* **REQUIREMENT**: For every line in the records below that holds "agent", make a copy.

Dataset entries:
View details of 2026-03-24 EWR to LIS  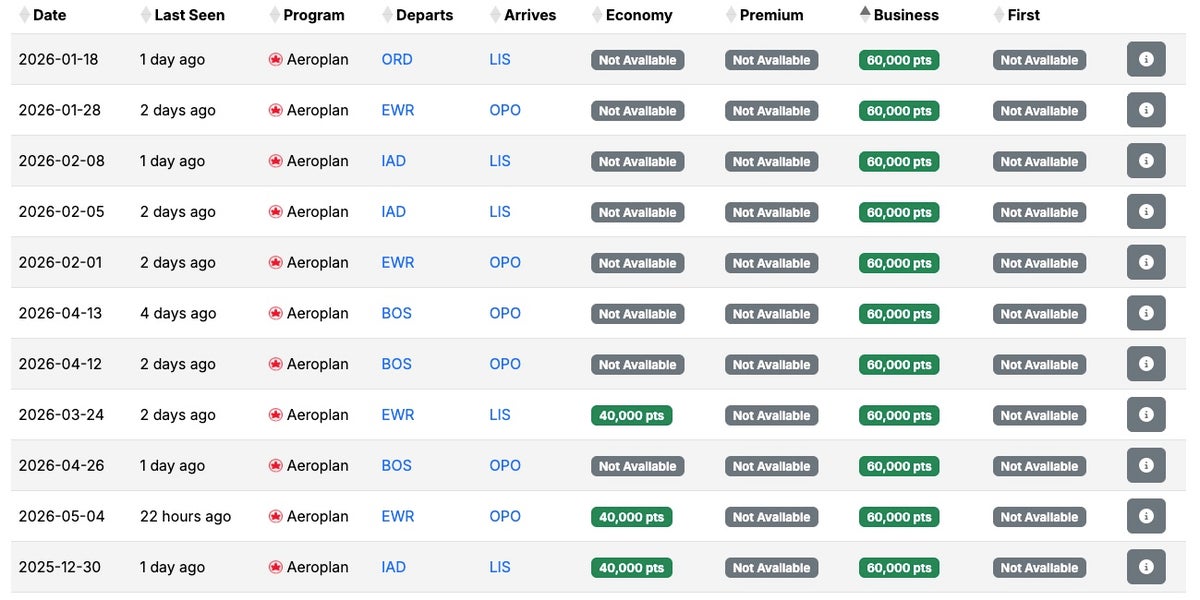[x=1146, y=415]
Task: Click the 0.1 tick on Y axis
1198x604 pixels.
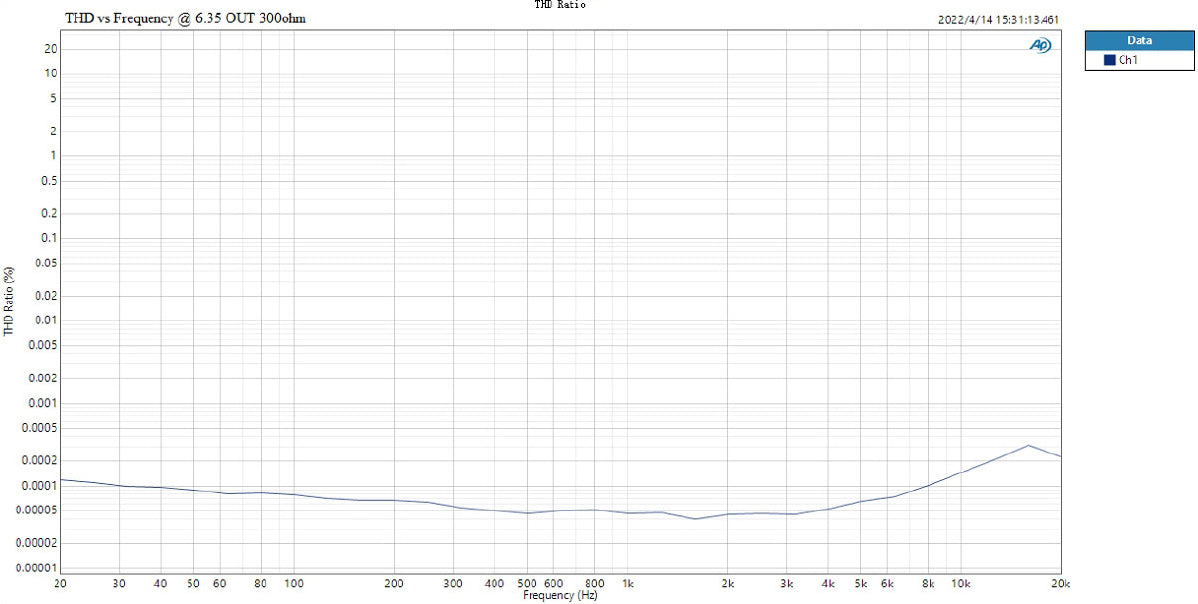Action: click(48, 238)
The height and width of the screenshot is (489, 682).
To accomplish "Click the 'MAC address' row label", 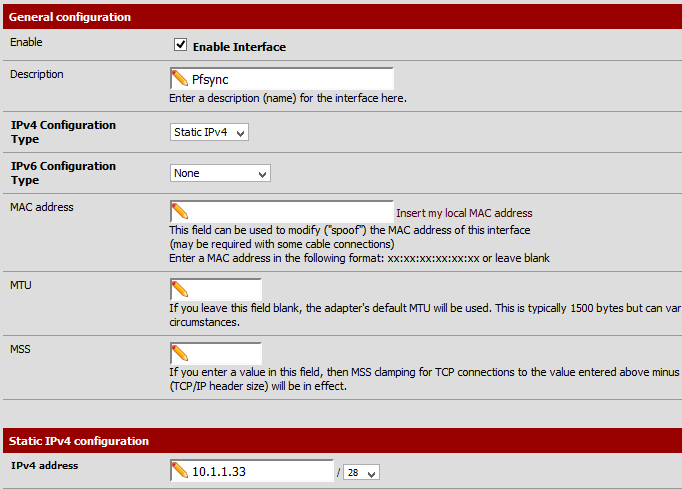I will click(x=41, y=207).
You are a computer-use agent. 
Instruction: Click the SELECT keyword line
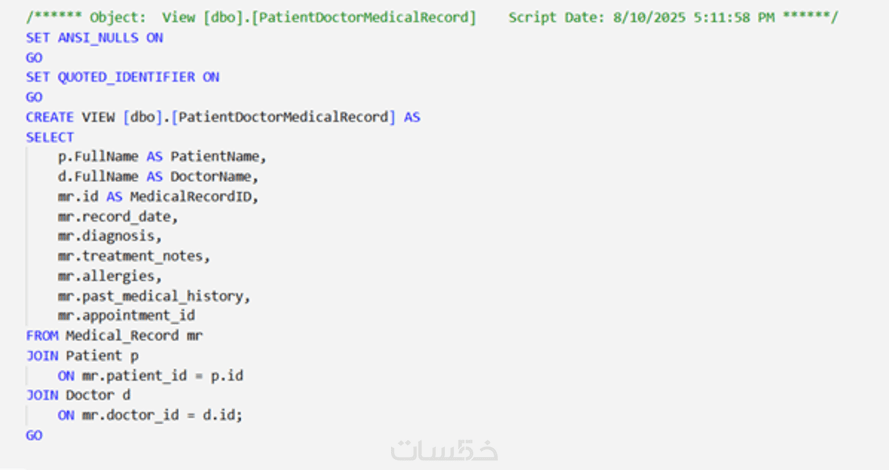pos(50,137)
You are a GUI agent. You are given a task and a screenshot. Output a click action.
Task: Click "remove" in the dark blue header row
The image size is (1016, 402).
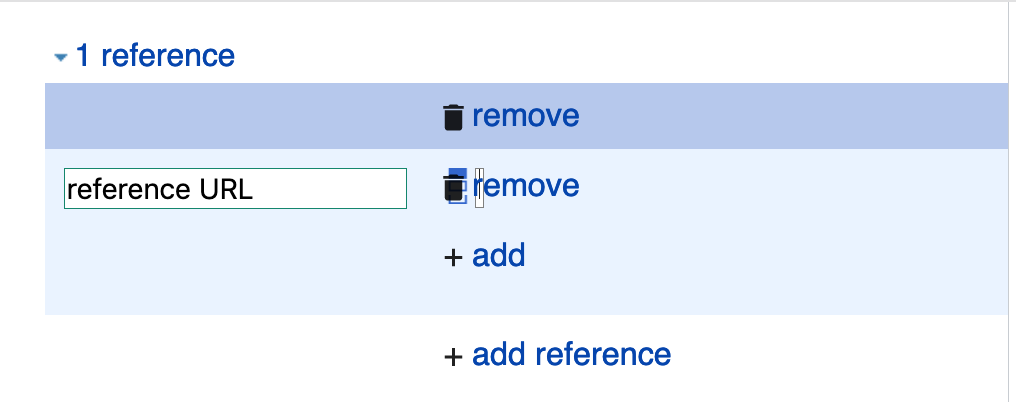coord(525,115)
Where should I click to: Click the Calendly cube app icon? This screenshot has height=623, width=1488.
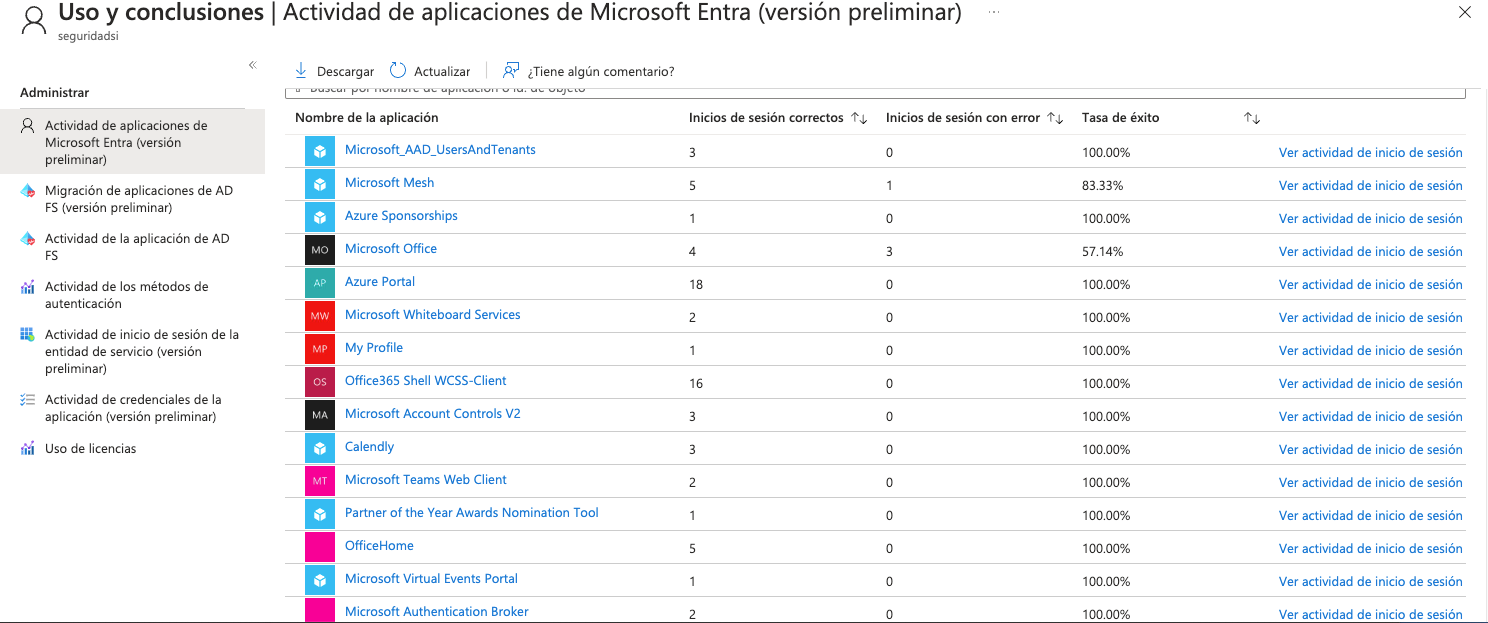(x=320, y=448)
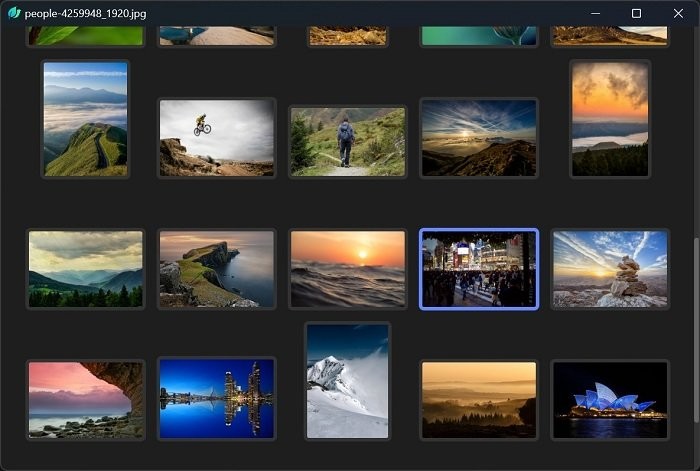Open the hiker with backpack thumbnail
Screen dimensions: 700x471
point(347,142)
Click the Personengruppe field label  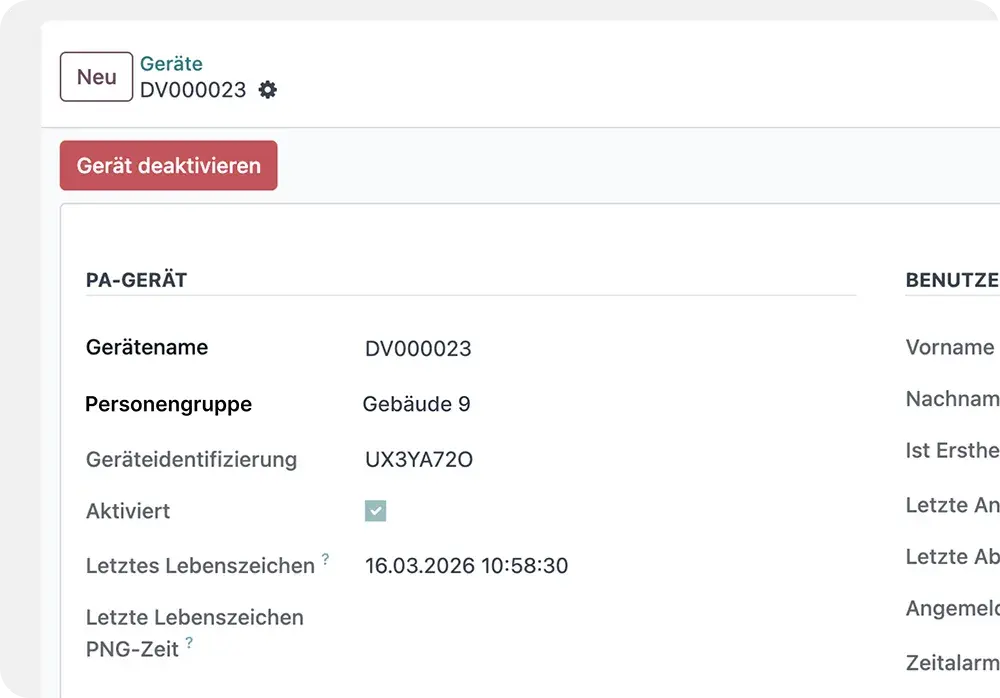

* **SOLUTION**:
You are a computer-use agent. 
You are a GUI agent. You are given a task and a screenshot. Output a click action.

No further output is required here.